Bugh!
Suara bantingan pintu mobil menyentak Anindita yang sedang terlelap di kursi bagian belakang.
Sadar jika kendaraan roda empat itu telah berhenti, sontak membuatnya bangkit dan segera membuka pintu. Namun, pintu mobil itu ternyata terkunci.
"Hei! Please, open the door!" teriak Anindita. Ia melihat seorang lelaki tengah berbincang dengan perempuan paruh baya berjilbab biru. Anindita menggedor kaca mobil, berharap si pemilik—yang ternyata Faisal—membukakannya pintu.

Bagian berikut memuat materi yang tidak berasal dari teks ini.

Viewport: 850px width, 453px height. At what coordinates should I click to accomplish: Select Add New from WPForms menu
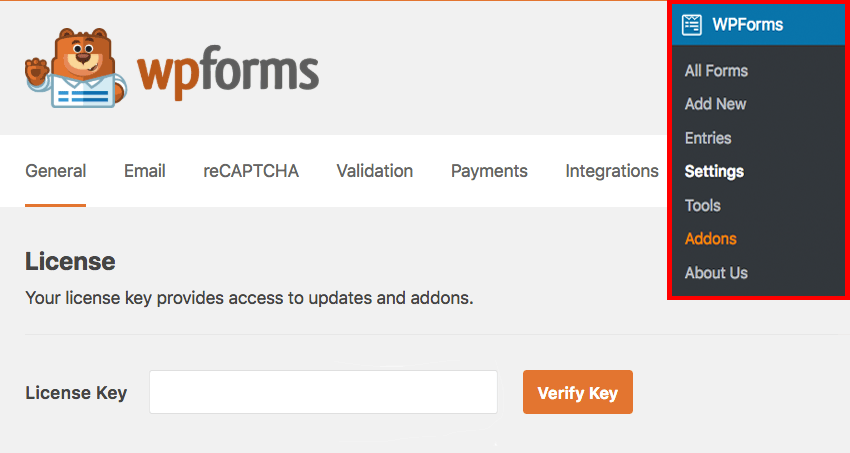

"Siapa itu, Sal?" tanya Jamilah setelah beberapa saat saling pandang dengan sang anak.
Faisal menggeleng, "Enggak tahu, Bu."
Tak ingin membuat ibunya berpikir macam-macam, Faisal segera menekan tombol kunci otomatis yang ada di tangannya, kemudian membuka pintu mobil.

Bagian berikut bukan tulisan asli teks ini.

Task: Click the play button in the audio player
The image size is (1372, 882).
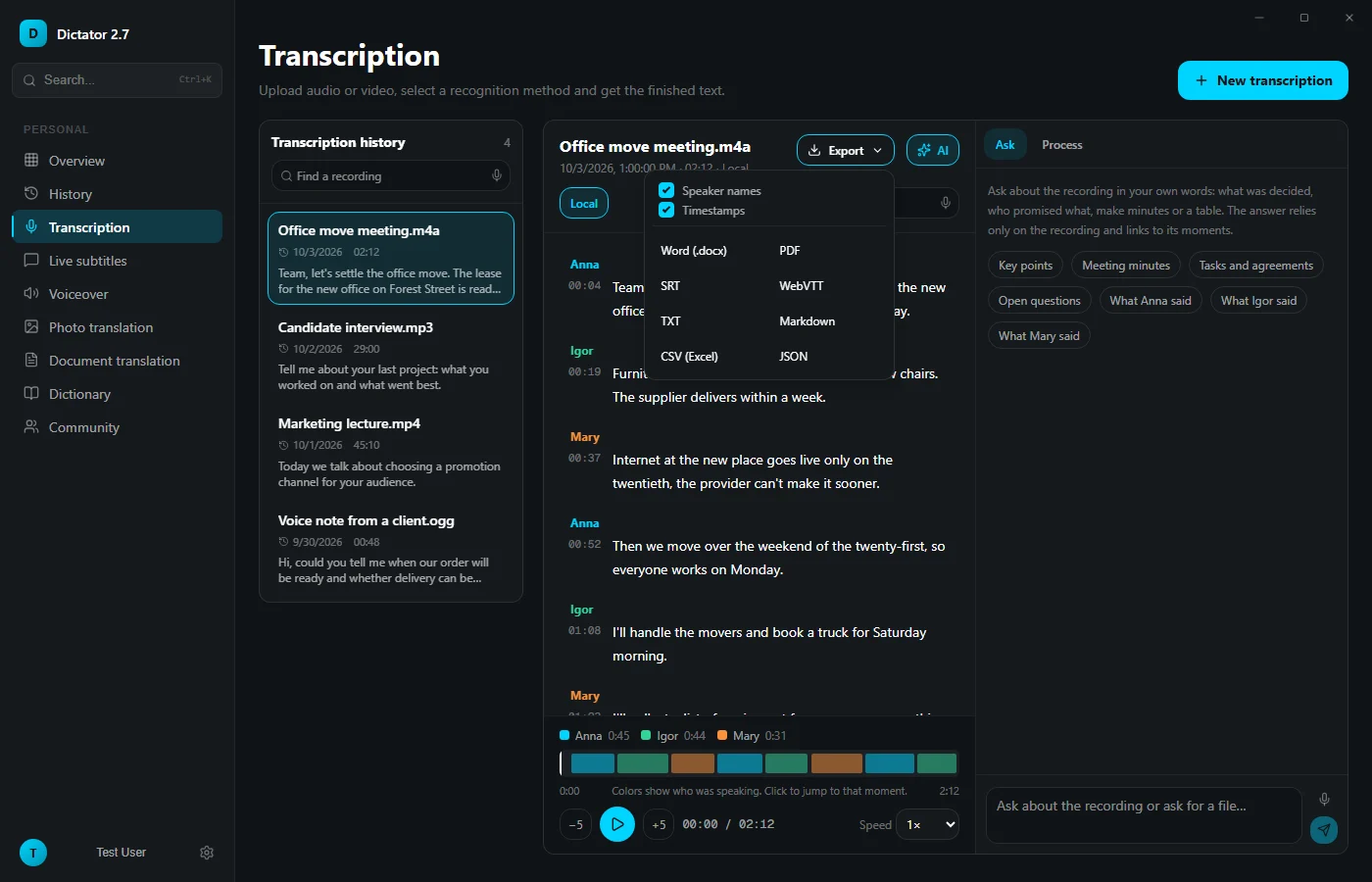Action: (617, 824)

"Siapa kamu?" tanya Faisal saat mendapati seorang gadis yang tiba-tiba muncul dari dalam mobilnya. Ia menyisir tubuh gadis asing itu dari atas hingga ke bawah.
Gadis cantik dengan pakaian serba mini, mengenakan kaus putih ketat dipadu dengan hot pants sebatas paha, dibalut long coat berwarna coklat.

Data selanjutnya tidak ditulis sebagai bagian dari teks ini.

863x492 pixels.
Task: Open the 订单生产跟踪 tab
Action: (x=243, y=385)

"Sa-saya ...." Anindita menggigit bibir saat melihat dua pasang mata yang tengah menatapnya penuh tanya. Ia bingung harus mulai dari mana untuk menjelaskan semuanya.
"Kamu pencuri, ya?" tuduh Faisal spontan, meski pemuda gagah nan tampan itu meragukan ucapannya sendiri. Karena jika dilihat dari penampilannya, perempuan itu tidak seperti penjahat, ia justru lebih mirip wanita penghibur.
"Tante, boleh saya minta air?" pinta Anindita kepada Jamilah yang sedari tadi hanya terpaku.
"Oh! Eh, iya boleh. Mari, masuk dulu ke dalam," ujar Jamilah sambil tersenyum ramah. Tanpa ragu Anindita mengekor di belakang tubuh wanita berwajah teduh itu.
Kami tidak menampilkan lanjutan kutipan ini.